The much anticipated 54th National Elective Conference of South Africa’s ruling party, the African National Congress (ANC), is scheduled to kick-off in Johannesburg on December 16, 2017. The primary objective of the conference is to elect a successor to incumbent ANC President, President Jacob Zuma. The person appointed ANC president is expected to lead the ANC in South Africa’s general elections scheduled for 2019, and to become South Africa’s next head of state.

President Zuma is serving his last term as president, and the outcome of the ANC party congress is crucial for his life after government. Over the last 10 years, 783 criminal charges for corruption, fraud, racketeering and money laundering levied by the National Prosecuting Authority against the President have been in abeyance. With a change of the guard, and depending on the outcome of the ANC leadership battle, there is a possibility that these charges could be reinstated.

The tension in the air is palpable with predictions of the outcome of what arguably is the most important elective conference in ANC history. For the first time since the organization was founded in 1912, there are seven presidential candidates.

The two frontrunners are Cyril Ramaphosa, the current Deputy President of the ANC, and Nkosazana Dlamini-Zuma, the ex-wife of President Zuma and former Chairperson of the African Union. President Zuma is on record as supporting his ex-wife to be the heir apparent and is trying to throw his rural base behind her. Ramaphosa is believed to have the support of the urban constituencies and some grass roots backers. Many commentators argue that for President Zuma, a win by Nkosazana Dlamini-Zuma will ensure that he stays out of prison and possibly keep the pendulum of corruption, defined by his enduring relationship with the Guptas, going.

There are a number of predictions about the impact on South Africa’s political landscape if either Cyril Ramaphosa (the CR17 campaign) or Nkosazana Dlamini-Zuma (the NDZ17 campaign) wins.

One such prediction is that if the NDZ17 campaign triumphs, the ANC risks losing the 2019 General Elections. In this scenario, ANC supporters will turn their back on the party, as they would perceive a Dlamini-Zuma win as facilitating a continuation of President Zuma’s legacy of corruption and partisan control of government agencies and law enforcement institutions. The fact that Dlamini-Zuma will be the first female president in the history of the 105 year old organization does count in her favor, and so does her impeccable liberation struggle credentials.

The CR17 campaign is working to restore ANC unity and has adopted a strong anti-corruption position. A CR17 win is expected to lead to cohesion and unity of purpose within the ANC and amongst its alliance partners, the South Africa Communist Party (SACP) and trade union confederation Congress of South Africa Trade Unions (COSATU).

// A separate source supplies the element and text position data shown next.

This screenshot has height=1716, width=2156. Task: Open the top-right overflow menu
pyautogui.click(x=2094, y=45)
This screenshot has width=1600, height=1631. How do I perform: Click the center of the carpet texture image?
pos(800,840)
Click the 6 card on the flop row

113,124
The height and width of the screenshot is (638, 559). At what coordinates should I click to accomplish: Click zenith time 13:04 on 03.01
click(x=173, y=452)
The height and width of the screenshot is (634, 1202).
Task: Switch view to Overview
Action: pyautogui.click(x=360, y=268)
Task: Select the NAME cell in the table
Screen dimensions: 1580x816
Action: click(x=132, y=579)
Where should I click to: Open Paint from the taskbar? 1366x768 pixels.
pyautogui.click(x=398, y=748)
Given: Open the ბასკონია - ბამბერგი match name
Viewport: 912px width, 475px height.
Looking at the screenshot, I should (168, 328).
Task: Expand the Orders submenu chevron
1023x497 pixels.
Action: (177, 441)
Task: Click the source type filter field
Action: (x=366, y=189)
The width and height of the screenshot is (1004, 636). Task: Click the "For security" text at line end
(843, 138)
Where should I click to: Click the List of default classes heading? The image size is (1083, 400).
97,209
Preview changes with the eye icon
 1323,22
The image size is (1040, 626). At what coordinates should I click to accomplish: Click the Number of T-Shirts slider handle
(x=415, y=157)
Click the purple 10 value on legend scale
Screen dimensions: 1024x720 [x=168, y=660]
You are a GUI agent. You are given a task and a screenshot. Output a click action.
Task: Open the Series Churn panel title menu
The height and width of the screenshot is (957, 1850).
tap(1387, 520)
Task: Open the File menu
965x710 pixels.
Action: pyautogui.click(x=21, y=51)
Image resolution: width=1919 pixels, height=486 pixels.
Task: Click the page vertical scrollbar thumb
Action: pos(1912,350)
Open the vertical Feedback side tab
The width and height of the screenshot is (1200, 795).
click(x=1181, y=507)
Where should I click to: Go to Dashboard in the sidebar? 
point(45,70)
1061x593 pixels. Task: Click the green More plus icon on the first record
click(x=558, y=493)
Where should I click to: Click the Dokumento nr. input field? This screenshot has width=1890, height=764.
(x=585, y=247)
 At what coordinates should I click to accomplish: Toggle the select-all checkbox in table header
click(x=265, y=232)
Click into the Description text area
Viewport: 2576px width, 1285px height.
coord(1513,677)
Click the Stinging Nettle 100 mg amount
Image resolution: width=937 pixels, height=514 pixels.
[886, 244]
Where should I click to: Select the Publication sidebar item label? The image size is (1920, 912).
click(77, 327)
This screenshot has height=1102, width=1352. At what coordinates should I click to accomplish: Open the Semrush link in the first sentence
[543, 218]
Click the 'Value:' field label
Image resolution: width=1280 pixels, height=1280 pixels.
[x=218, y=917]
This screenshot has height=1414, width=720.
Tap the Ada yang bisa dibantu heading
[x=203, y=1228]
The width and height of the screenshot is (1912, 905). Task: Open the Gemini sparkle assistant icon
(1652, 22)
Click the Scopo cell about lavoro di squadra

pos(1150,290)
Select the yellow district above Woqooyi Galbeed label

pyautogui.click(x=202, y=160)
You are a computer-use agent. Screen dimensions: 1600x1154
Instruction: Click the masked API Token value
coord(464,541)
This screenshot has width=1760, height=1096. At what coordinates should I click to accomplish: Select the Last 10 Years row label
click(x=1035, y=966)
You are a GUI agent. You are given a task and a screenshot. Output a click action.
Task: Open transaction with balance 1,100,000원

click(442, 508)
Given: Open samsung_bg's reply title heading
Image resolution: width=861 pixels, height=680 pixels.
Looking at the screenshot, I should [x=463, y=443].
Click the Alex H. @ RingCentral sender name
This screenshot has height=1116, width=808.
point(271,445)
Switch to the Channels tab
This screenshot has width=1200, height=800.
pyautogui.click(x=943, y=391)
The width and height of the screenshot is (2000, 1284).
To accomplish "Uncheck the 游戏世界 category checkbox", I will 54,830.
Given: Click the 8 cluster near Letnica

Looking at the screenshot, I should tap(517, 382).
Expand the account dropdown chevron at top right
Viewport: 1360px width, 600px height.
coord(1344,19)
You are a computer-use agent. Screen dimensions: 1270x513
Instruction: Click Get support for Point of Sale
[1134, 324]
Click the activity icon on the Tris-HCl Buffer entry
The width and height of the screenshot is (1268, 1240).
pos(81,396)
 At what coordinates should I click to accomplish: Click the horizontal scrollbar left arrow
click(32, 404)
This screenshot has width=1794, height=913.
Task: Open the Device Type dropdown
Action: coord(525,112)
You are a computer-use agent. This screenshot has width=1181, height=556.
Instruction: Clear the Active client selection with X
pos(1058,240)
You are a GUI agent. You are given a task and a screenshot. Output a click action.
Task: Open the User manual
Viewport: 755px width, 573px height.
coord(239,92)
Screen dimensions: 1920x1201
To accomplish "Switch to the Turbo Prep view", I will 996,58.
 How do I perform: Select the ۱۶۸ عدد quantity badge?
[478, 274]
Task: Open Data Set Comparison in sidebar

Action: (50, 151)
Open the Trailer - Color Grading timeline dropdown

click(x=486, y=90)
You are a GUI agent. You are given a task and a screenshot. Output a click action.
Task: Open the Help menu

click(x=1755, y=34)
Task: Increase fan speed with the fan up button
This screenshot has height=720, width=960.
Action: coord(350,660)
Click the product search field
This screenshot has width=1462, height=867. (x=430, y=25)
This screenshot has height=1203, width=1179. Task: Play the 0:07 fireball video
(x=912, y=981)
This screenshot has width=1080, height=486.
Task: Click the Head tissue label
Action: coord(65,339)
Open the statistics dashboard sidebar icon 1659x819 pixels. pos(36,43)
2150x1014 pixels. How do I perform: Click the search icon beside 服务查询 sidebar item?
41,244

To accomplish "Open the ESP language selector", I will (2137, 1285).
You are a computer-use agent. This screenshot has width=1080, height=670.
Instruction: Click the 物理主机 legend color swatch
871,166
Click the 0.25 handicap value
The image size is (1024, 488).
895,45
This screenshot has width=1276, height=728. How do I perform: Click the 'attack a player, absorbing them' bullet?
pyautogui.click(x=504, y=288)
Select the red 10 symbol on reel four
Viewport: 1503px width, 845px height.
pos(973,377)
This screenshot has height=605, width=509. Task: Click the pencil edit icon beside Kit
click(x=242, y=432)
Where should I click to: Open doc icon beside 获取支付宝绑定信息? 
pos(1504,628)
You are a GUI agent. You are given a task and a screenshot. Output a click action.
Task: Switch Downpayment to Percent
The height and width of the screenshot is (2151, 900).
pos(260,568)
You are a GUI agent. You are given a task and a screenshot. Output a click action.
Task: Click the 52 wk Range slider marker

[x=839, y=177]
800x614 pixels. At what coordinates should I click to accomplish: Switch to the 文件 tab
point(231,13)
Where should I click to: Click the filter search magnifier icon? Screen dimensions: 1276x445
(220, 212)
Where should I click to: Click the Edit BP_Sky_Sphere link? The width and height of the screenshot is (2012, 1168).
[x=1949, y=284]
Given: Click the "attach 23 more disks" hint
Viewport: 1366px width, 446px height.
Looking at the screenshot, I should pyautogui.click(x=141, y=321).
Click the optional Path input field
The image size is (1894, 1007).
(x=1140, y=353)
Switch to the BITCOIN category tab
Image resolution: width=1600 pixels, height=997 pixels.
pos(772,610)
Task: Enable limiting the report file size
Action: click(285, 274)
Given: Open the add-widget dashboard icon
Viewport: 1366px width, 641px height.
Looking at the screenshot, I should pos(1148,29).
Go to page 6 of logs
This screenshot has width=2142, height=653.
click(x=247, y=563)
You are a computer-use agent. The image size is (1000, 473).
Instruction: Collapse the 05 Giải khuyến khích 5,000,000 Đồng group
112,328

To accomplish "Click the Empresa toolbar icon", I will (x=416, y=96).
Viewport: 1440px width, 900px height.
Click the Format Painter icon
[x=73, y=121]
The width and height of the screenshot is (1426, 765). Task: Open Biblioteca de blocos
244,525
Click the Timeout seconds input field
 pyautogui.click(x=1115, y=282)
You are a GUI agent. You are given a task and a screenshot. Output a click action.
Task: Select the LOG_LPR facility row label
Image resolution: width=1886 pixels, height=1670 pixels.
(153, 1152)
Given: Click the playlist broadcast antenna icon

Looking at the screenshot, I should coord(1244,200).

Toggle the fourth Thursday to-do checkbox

In addition to Cyril Ramaphosa’s uncompromising stance against corruption, as well as his insistence on compliance with corporate governance, he is promising to restore confidence in public service, which has been badly depleted. Ramaphosa’s track record also gives hope to those outside government and the ANC, given Ramaphosa’s prior career as a successful businessman, trade union leader and chief negotiator of the interim constitution which guided the transition from Apartheid to democracy. Many believe that a Ramaphosa-led South Africa would stimulate economic growth and job creation and improve the provision of services throughout society. The principal weakness to Ramaphosa’s campaign are a series of emails that linked him to the Marikana massacre in 2012, where the South Africa Police Service (SAPS) opened fire on a crowd of striking mineworkers, killing 34 and leaving 78 seriously injured.

The competition for the ANC leadership post could also lead to another party split, or realignment, such as the one that occurred in 2007 after Thabo Mbeki lost the ANC presidency to President Zuma.

As far as the other five presidential candidates are concerned, they include: ANC Treasurer-General Zweli Mkhize, South African attorney and politician Mathews Phosa, Human Settlements Minister Lindiwe Sisulu, Minster in the Presidency Jeff Radebe and National Assembly Speaker Baleka Mbete.

Political analysts contend that the prospects for these candidates are not as promising as the two front runners, Ramaphosa and Dlamini-Zuma. According to the tallies released beginning of December 2017, press reports indicate that Deputy President Ramaphosa has won the endorsement for the ANC presidency from 374 branches in Gauteng and Nkosazana Dlamini-Zuma was supported by 64 branches of the province, which include Johannesburg and Pretoria. Ramaphosa secured nominations from the Western Cape, Northern Cape and Eastern Cape, while the Free State and North West back Dlamini-Zuma. The remaining two provinces are expected to announce their favoured candidates by December 5, 2017.

The current developments provide a glimpse of the race for the ANC Presidency that has essentially turned into a two-person contest. It is evident that the upcoming national elective conference of the ANC is not only important for the future of South Africa, but also for the future of the ANC. The party’s future, and perhaps that of the country, will be determined by the votes cast by the estimated 4500 ANC branch delegates in two weeks time.